Saat mendengar kalimat
yang keluar dari mulut orang itu,
Nanda langsung mengangkat kepalanya dan memandang orang itu.
“Tidak! Aku tak
pernah bosan denganmu. Kau..kau adalah yang paling aku butuhkan.”
“Benarkah? Lalu apa maksud kalimat yang baru saja kau tulis itu?”
“A.. aku… entahlah…”
“Apa kau sudah tak membutuhkanku? Atau kau merindukan kakakmu yang
bejat itu? Atau…”
“Tidak!
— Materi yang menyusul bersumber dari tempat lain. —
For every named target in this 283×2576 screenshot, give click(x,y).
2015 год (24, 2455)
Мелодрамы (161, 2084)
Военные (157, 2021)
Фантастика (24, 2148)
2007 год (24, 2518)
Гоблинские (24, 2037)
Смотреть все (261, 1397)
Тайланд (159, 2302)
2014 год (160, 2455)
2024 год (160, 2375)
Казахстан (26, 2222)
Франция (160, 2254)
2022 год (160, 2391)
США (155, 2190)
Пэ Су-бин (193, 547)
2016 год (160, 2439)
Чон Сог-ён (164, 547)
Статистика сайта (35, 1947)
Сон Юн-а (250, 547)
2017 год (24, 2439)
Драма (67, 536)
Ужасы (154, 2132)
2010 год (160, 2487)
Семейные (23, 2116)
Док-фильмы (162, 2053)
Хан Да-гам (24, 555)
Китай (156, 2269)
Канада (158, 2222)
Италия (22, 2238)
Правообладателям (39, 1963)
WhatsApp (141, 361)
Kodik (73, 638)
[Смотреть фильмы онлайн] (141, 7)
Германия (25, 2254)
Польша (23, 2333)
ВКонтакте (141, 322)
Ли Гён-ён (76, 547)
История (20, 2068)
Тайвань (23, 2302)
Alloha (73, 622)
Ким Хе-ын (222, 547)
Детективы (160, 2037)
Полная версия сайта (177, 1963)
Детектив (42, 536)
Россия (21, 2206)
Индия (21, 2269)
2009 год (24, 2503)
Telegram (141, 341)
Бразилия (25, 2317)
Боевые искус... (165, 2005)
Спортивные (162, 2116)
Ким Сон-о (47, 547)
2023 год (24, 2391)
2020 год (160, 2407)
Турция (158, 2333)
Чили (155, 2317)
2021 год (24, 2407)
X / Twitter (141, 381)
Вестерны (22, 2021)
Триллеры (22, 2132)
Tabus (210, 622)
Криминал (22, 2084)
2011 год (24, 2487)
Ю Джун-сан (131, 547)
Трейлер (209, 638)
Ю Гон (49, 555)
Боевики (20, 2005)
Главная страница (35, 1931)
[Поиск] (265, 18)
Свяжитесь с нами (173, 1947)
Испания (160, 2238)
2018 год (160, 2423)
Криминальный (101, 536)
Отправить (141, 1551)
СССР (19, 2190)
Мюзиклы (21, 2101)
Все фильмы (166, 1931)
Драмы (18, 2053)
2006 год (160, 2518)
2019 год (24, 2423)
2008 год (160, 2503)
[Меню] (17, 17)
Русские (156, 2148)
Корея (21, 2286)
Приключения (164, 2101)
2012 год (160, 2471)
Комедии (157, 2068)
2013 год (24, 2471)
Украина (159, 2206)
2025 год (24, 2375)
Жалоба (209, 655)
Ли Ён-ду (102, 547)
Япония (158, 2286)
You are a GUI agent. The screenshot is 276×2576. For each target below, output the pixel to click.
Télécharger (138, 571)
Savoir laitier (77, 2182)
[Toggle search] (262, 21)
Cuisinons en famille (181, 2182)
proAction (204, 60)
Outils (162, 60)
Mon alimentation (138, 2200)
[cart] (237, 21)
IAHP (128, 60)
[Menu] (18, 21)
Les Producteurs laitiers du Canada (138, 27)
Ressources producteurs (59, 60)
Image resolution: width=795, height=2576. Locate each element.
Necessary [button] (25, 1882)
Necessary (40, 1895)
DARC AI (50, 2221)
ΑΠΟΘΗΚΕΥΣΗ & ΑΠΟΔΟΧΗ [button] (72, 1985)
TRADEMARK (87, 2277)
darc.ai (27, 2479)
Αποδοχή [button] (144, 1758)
Tolong,
jangan buat aku tambah bingung.”
Orang itu bangkit dan berdiri di hadapan Nanda yang memandangnya
dengan air mata yang hampir jatuh.
“Kau hanya membutuhkanku, Nanda, apakah hanya aku tak cukup bagimu?”
Orang itu mengusap pipi Nanda yang kini mulai basah karena air mata
yang tak bisa lagi dia tahan.
“Aku, aku akan selalu berada disisimu, Nanda, tak peduli apapun.”
“Tapi… tapi kau tak
ada di sekolah, kau hanya menemaniku saat dirumah. Dan….”
Nanda menutup matanya
dan menunduk, tak bisa lagi dia tahan tangisannya.“Dan… dan mereka bilang kau
tak nyata. Mereka bilang kau hanya bagian dari imajinasiku, mereka bilang…”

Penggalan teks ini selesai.